Quel est le véritable héros de cette farce un tantinet désuète mais qui nous fait rire dans une époque où le cinéma d'aujourd'hui nous fait surtout pleurer ? François, notre inénarrable vélo-facteur espiègle, libre qui slalome au milieu des vaches et se bat contre une guêpe récalcitrante ? Son vélo Peugeot 1911 ? Le laboureur et ses chevaux, avec sa charrue à mains ? Le petit garçon en culottes courtes qui court, joyeux, gambadant derrière le tracteur du forain qui doit freiner à l'entrée du village pour laisser les poules et les oies qui sont chez elles, elles ? Jeannette, la vieille dame usée qui sort promener sa chèvre à la laisse dans les rues poussiéreuses de Sainte-Sévère ? Le garde-champêtre aux guêtres et au tambour qui crie Avisse à la population ! pour annoncer le film du soir sur la place du village ?

(Albert à François, coude levé sur le zinc) François, y'a un film pour toi !

(François) Rien n'arrête le facteur yankee ! Mais il faut que je répare ma chambre à air...

(Jeannette, la vieille dame) Les Américains, c'est pas eux qui f'ront pousser l'herbe et l'blé plus vite... Et, pour les nouvelles, pour ce qu'elles sont bonnes, on a ben' l'temps d'les r'cevoir...

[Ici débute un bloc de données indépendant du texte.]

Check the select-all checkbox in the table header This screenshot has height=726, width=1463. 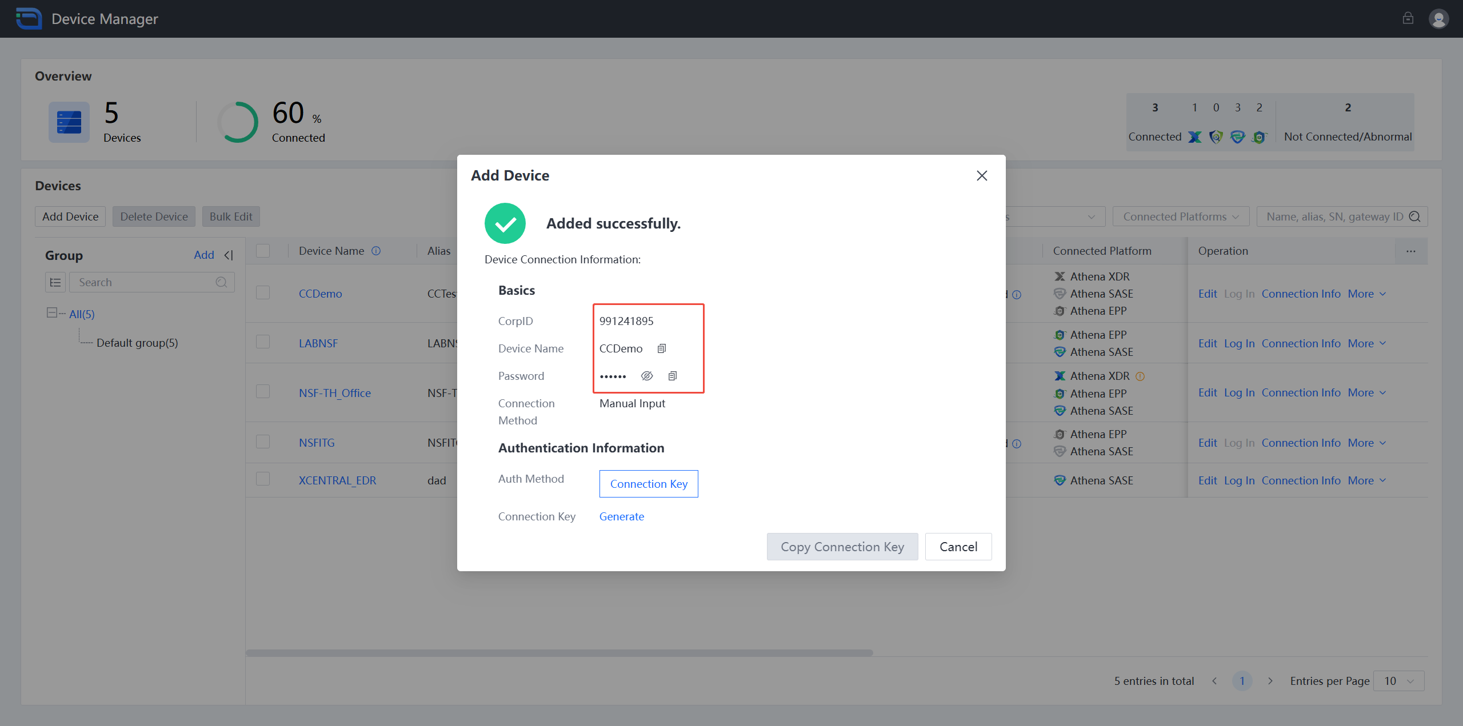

Hymne au vélo à une époque où l'on ne prenait pas son auto pour faire 1, 2, 3 ou beaucoup plus de kilomètres encore... Chronique farceuse d'une vie de village révolue. Douce critique des dangers de l'accélération du temps et des tâches venue tout droit d'Amérique. Tout ceci à la fois, sans doute. Mais bon, mes frères et mes soeurs cyclistes, s'il vous plaît, attention au téléphone sur le guidon ! Ce message vaut aussi bien, et plus encore, pour les automobilistes ! L'homme maintenant est pourvu de tous ses moyens. La bicyclette est un perfectionnement de son corps lui-même, l'achèvement, pourrait-on dire. C'est une paire de jambes plus rapides qu'on lui offre. Lui et sa machine ne font qu'un. Ce ne sont pas deux êtres différents comme l'homme et le cheval, deux instincts en opposition. Non, c'est un seul être, un automate d'un seul morceau. il n'y a pas l'homme et une machine. Il y a un homme plus vite (Maurice Leblanc, Voici des ailes, 1898).